Abstract
Purpose :
We have recently identified a novel role for the insulin-like growth factor binding protein-3 (IGFBP-3) in the mitoprotection of corneal epithelial cells subject to hyperosmolar stress, a key underlying event in the pathophysiology of dry eye disease (DED). In non-ocular tissues, mtDNA that is released by damaged mitochondria has been linked to NLRP3 inflammasome activation. The purpose of this study was to investigate the effects of IGFBP-3 on the NLRP3 inflammasome in the corneal epithelium in vivo using a botox-induced aqueous deficient dry eye mouse model.
Methods :
Male and female C57BL6/N mice aged 6-8 weeks of age were used in this study.

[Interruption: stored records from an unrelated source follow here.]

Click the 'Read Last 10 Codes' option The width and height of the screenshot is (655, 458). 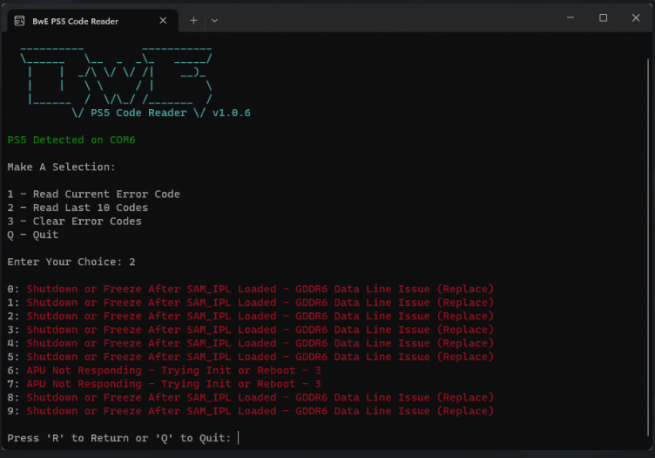[77, 208]
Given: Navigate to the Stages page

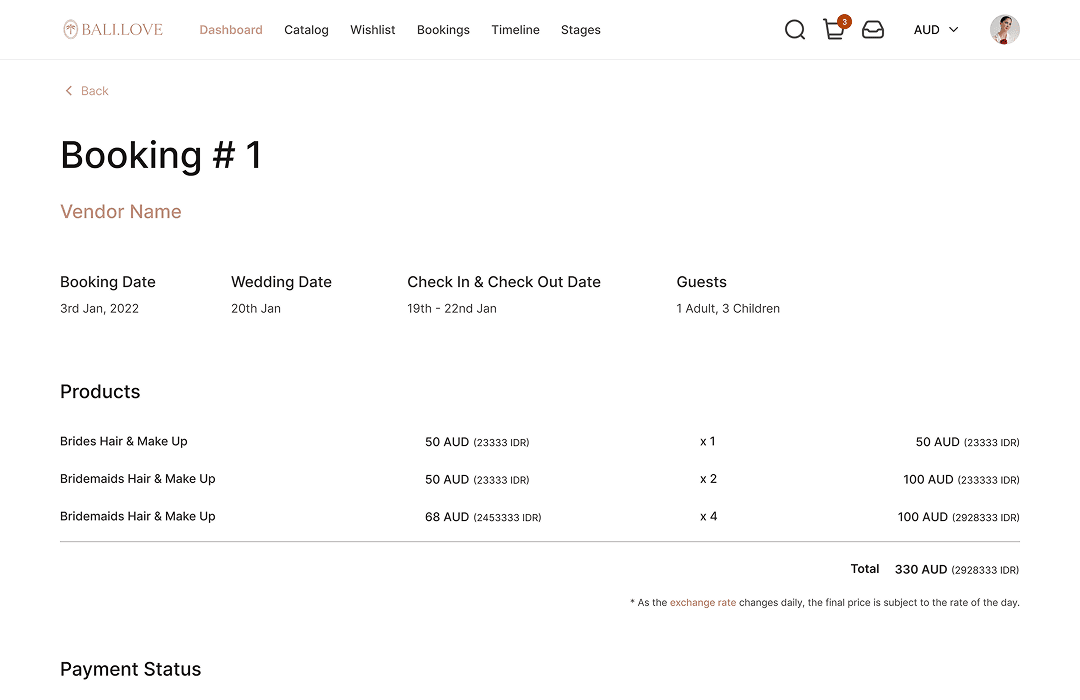Looking at the screenshot, I should click(581, 30).
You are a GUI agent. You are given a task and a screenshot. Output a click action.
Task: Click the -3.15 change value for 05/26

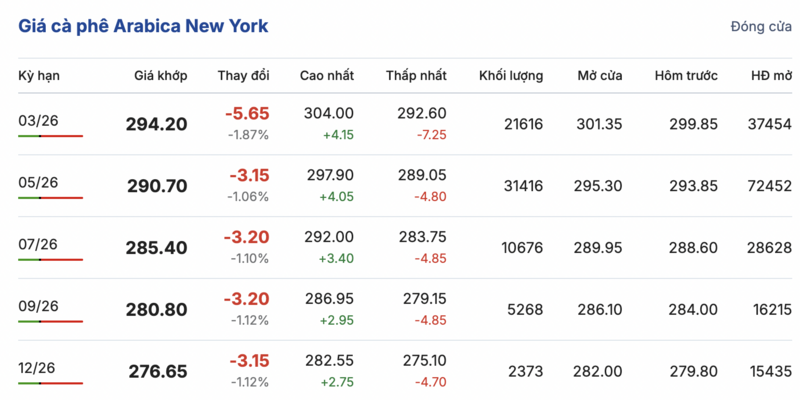click(248, 176)
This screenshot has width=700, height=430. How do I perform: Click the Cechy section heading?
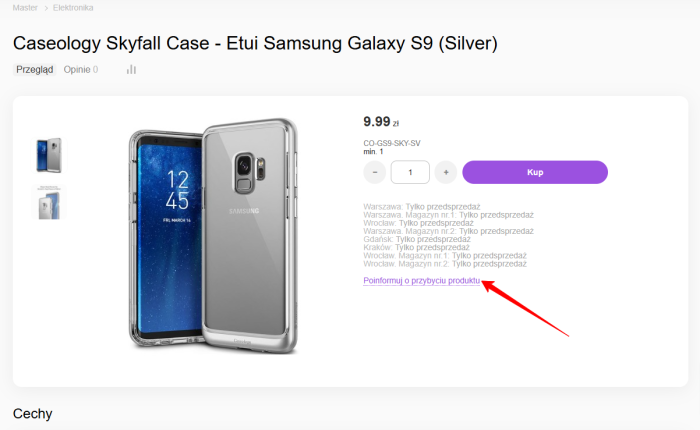33,413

To induce DED, botulinum toxin was injected into the exorbital lacrimal gland of one eye. Saline was used as a vehicle in control mice. The reduction in aqueous tear production was confirmed using a phenol red thread test. Animals were subject to aqueous deficient DED for 4 weeks. During the final week, corneas were treated topically with exogenous recombinant IGFBP-3. Corneal staining with fluorescein was imaged using a slit lamp biomicroscope equipped with a digital camera. Staining was quantified in all five quadrants of the cornea using the NEI grading scale. Corneas were visualized by hematoxylin and eosin staining and immunofluorescence (IF). Ki-67 was used to measure proliferation. Expression and activation of the NLRP3 inflammasome and inflammatory cytokines were further assessed by western blot and enzyme linked immunoassays.
Results :
Corneal staining was increased in aqueous deficient corneas. This was associated with an increase in expression of the NLRP3 inflammasome and IL-1b. There was also a corresponding increase in the number of Ki67-positive cells in the basal layer of the corneal epithelium. These effects were all attenuated by topical treatment with exogenous IGFBP-3. Interestingly, exogenous IGFBP-3 had no effect on expression of IL-6.
Conclusions :
Taken together, these findings suggest that IGFBP-3 may play a key role in modulating the NLRP3 inflammasome in DED. Further studies are needed to investigate this mechanism.
This abstract was presented at the 2023 ARVO Annual Meeting, held in New Orleans, LA, April 23-27, 2023.